Survivorship
Given five rows for the same customer, which field value wins? Survivorship rules are how Golden Suite decides — explicitly, per-field.
Entity resolution tells you that five rows refer to the same customer. Survivorship tells you which value wins for each field on the golden record.
The naive approach (and why it breaks)
A first guess: "just pick the most recent value". This works for some fields (phone number, address) and breaks for others (legal name shouldn't bounce around every time a salesperson types it differently).
A second guess: "trust whichever source has the highest confidence". Works for legal data (the CRM is authoritative for company name). Breaks for behavioral data (Stripe knows last-payment-date better than the CRM does).
The honest answer is that different fields need different rules, and survivorship is the explicit list of those rules.
The built-in rule set
Golden Suite ships with these survivorship rules. Each one is a function from "list of candidate values, with source + timestamp metadata" to "winner".
most_recent— most recently updated value wins. Default for contact info (phone, email, address).source_priority— pick the highest-ranked source's value. You define the source ranking once per entity type. Default for fields with a clear system of record.most_complete— pick the longest non-empty value (favors "Acme Corporation, LLC" over "Acme"). Default for names and free-text descriptions.highest_confidence— pick the value from the cluster member with the highest match confidence. Default when you don't know which rule applies — it picks the "most central" member.majority_vote— value that appears most often wins, ties broken bymost_recent. Useful for categorical fields like industry or country.custom— your own function. Takes the candidate list, returns the winner. Used for one-off cases like "legal name must come from the registry of incorporation, fall back to CRM".
Per-tenant overrides
The defaults are fine for a demo. Real customers configure their own rules per entity type in the Survivorship editor. The editor shows a per-field row with a rule dropdown and a preview of what the rule would have produced on the last 100 clusters.

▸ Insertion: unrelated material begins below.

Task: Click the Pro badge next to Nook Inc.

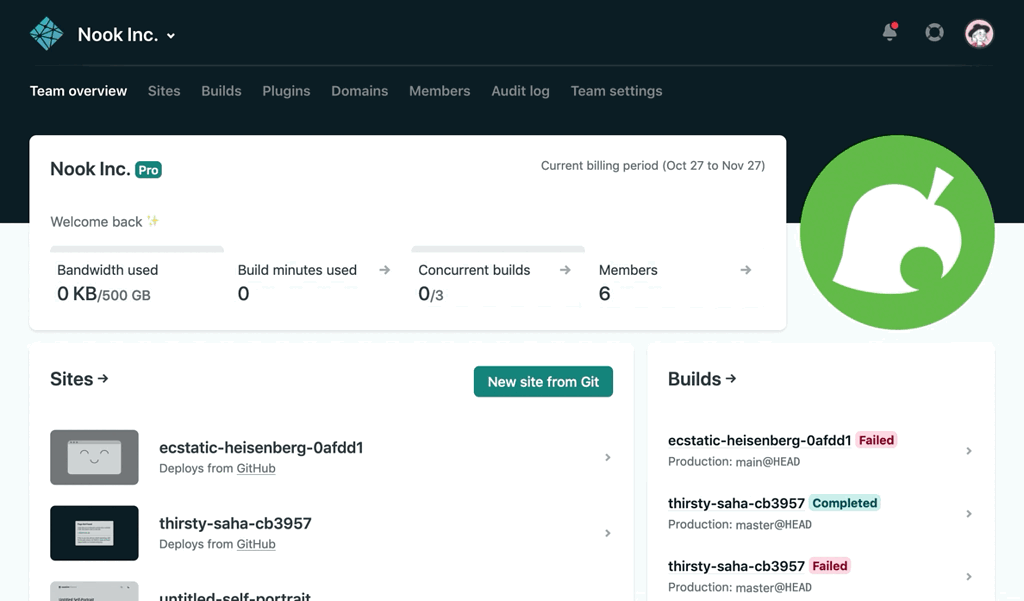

When you change a rule, the change is logged in the audit log with the before/after rule definitions and the user who changed it. The audit log is cryptographically chained — see Lineage for why that matters.
Why this is its own concept
Survivorship is the layer where "we merged five rows" turns into "here's the one canonical customer record". A merge without survivorship rules isn't a golden record — it's a question.
Some MDM products bury survivorship inside the resolution algorithm. Golden Suite keeps it separate on purpose: the rules are inspectable, editable, and auditable as a first-class artifact.